» Prompt
Reproduce verbatim every line from the one containing "Task: Open the View menu" down through the one containing "click(673, 37)", with both endpoints included.

» Items
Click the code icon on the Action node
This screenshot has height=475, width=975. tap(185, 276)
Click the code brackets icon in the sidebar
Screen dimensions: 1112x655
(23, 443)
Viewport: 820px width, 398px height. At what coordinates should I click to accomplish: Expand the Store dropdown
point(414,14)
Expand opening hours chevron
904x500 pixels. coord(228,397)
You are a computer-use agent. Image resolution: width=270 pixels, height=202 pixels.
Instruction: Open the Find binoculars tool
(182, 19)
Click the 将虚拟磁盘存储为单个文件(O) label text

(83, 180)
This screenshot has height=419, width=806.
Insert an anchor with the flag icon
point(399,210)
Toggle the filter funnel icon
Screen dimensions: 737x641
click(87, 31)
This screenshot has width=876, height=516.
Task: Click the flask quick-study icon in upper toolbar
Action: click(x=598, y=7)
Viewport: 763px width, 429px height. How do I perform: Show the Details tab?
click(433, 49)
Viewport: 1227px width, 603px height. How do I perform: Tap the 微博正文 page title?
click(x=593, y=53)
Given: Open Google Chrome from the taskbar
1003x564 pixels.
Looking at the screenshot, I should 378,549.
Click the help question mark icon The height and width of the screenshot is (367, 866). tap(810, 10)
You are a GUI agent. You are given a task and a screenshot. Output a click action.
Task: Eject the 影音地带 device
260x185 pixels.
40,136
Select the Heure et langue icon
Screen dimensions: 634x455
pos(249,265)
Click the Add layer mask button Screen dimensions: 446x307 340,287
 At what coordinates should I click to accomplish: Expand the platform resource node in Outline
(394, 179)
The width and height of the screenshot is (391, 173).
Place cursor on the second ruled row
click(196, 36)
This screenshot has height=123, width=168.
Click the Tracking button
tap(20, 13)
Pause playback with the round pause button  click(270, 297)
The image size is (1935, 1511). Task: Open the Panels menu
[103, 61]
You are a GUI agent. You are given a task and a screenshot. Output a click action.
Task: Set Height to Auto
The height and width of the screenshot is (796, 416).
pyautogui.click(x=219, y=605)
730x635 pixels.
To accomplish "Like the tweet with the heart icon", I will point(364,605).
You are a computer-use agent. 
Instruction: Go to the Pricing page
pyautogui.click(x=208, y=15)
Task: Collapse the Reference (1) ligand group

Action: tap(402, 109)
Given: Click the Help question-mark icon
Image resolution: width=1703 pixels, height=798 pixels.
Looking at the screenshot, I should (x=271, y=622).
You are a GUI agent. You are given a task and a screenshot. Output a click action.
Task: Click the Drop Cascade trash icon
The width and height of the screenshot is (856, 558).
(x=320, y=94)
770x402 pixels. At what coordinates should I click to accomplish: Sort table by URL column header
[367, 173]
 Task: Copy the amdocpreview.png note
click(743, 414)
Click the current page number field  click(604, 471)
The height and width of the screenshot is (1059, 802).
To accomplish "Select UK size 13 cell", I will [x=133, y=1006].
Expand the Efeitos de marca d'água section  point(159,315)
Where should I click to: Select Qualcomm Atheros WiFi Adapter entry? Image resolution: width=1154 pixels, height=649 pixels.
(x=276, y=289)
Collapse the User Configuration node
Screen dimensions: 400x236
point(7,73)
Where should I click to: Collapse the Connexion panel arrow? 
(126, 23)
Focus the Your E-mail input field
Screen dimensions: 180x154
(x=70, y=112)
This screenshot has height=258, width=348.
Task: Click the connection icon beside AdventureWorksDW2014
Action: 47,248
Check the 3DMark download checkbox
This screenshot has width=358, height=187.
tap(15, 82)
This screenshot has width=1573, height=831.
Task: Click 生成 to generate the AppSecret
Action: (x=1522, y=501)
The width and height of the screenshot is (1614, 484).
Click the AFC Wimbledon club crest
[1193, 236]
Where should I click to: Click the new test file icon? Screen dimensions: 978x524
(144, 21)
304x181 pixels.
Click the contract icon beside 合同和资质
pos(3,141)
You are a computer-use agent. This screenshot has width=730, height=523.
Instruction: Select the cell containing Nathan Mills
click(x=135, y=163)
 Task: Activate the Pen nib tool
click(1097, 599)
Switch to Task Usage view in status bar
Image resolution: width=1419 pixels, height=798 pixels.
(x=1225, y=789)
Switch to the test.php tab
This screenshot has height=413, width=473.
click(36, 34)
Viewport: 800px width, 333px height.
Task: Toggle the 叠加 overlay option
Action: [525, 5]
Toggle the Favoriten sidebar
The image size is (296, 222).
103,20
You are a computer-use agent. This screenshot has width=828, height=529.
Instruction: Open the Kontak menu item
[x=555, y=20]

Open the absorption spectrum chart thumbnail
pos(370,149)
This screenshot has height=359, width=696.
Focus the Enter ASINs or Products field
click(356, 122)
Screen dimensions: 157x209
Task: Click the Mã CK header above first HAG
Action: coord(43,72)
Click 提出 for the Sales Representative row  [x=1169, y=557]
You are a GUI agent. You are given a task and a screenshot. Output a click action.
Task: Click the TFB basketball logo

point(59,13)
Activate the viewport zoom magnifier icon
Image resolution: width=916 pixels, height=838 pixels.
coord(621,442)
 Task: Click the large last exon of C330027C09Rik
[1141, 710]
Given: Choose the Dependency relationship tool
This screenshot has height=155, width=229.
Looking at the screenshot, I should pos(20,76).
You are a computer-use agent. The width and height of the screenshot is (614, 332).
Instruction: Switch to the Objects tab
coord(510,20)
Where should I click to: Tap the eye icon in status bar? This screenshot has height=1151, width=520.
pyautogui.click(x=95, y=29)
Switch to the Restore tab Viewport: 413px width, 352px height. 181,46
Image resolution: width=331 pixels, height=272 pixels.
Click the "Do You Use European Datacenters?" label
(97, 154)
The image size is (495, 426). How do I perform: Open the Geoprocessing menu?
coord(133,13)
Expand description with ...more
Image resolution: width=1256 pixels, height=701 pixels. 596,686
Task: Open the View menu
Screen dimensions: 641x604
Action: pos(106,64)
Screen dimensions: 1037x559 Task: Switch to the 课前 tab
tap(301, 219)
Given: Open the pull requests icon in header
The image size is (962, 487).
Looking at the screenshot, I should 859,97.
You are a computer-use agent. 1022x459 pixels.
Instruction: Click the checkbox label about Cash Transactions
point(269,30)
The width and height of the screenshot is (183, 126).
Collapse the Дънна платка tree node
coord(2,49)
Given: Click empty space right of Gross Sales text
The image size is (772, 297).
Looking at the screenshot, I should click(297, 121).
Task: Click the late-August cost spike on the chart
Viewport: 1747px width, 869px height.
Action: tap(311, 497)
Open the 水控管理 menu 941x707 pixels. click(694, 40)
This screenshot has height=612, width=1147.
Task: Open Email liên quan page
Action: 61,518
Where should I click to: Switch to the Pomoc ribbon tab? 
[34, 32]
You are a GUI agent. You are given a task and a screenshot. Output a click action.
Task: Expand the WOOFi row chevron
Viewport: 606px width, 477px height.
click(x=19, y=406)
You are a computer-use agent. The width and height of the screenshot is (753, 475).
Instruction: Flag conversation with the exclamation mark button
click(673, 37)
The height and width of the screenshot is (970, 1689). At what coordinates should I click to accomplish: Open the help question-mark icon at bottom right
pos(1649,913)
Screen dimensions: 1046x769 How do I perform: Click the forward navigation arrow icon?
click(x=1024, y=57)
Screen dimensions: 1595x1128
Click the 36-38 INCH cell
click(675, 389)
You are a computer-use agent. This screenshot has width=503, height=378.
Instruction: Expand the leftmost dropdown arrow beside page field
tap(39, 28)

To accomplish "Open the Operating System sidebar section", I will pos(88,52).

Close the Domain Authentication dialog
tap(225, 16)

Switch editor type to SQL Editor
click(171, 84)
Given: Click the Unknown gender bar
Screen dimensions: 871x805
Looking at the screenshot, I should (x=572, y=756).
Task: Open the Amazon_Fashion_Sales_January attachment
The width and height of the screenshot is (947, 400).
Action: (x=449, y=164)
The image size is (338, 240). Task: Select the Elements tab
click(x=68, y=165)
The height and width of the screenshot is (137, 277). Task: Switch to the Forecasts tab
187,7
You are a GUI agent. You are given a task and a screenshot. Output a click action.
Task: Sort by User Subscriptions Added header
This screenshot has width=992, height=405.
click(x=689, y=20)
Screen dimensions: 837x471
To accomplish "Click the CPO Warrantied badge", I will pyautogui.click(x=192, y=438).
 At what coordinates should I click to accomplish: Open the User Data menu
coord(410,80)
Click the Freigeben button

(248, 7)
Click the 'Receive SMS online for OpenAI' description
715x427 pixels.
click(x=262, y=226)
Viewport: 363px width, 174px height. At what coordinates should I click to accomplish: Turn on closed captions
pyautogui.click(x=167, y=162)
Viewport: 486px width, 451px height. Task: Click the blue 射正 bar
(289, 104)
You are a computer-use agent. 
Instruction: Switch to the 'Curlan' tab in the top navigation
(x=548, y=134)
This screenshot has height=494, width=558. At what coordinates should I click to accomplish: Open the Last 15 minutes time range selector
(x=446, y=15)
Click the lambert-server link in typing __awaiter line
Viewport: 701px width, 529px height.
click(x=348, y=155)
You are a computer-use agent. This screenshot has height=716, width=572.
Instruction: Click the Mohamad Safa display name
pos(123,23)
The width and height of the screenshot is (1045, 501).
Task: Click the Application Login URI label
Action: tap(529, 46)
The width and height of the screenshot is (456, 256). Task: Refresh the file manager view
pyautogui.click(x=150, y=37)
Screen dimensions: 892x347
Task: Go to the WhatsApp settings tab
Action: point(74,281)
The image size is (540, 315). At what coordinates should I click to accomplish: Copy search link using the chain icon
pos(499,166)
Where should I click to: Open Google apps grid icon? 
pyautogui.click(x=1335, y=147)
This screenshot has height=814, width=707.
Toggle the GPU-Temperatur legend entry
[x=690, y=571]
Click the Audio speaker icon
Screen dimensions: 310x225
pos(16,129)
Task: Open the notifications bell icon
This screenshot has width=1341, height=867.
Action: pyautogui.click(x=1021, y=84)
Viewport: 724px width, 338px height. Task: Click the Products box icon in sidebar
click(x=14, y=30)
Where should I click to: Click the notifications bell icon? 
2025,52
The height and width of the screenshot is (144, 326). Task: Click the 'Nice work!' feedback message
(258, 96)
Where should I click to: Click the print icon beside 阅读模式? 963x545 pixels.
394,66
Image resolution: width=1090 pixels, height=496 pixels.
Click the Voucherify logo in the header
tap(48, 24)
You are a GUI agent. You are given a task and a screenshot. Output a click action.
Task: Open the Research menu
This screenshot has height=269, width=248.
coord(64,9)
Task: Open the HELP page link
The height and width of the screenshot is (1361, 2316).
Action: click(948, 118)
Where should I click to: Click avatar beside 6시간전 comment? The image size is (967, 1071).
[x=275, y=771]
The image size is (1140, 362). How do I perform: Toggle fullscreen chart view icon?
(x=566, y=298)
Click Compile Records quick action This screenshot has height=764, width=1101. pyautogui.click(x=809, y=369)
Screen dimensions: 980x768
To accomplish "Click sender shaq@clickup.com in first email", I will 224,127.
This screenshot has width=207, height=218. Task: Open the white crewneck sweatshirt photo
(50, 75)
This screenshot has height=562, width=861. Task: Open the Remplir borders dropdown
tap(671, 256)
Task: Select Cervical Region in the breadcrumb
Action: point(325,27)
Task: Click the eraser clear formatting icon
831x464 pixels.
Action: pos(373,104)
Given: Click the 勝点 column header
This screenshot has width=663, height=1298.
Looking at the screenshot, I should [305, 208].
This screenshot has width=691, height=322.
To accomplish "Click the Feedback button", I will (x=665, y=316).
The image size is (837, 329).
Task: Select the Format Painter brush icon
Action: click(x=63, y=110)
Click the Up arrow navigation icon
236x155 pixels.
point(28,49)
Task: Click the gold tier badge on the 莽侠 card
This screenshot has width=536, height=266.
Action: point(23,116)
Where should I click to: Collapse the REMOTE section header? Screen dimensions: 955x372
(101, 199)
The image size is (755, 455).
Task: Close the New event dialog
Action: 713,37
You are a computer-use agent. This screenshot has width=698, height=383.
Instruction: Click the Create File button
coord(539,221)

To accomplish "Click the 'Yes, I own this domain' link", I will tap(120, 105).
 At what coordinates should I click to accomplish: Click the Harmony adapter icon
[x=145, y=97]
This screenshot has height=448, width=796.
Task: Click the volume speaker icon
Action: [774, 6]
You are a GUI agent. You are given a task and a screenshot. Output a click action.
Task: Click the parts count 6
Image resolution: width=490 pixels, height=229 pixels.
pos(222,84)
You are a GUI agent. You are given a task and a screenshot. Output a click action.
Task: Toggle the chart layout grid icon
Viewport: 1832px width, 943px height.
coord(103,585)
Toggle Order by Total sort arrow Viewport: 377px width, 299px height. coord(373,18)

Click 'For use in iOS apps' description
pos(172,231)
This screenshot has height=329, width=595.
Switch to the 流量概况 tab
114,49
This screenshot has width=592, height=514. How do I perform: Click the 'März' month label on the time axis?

» Response
Task: Open the View menu
Screen dimensions: 641x604
Action: pos(106,64)
Screen dimensions: 1037x559 Task: Switch to the 课前 tab
tap(301, 219)
Given: Open the pull requests icon in header
The image size is (962, 487).
Looking at the screenshot, I should 859,97.
You are a computer-use agent. 1022x459 pixels.
Instruction: Click the checkbox label about Cash Transactions
point(269,30)
The width and height of the screenshot is (183, 126).
Collapse the Дънна платка tree node
coord(2,49)
Given: Click empty space right of Gross Sales text
The image size is (772, 297).
Looking at the screenshot, I should click(297, 121).
Task: Click the late-August cost spike on the chart
Viewport: 1747px width, 869px height.
Action: tap(311, 497)
Open the 水控管理 menu 941x707 pixels. click(694, 40)
This screenshot has height=612, width=1147.
Task: Open Email liên quan page
Action: 61,518
Where should I click to: Switch to the Pomoc ribbon tab? 
[34, 32]
You are a GUI agent. You are given a task and a screenshot. Output a click action.
Task: Expand the WOOFi row chevron
Viewport: 606px width, 477px height.
click(x=19, y=406)
You are a computer-use agent. The width and height of the screenshot is (753, 475).
Instruction: Flag conversation with the exclamation mark button
click(673, 37)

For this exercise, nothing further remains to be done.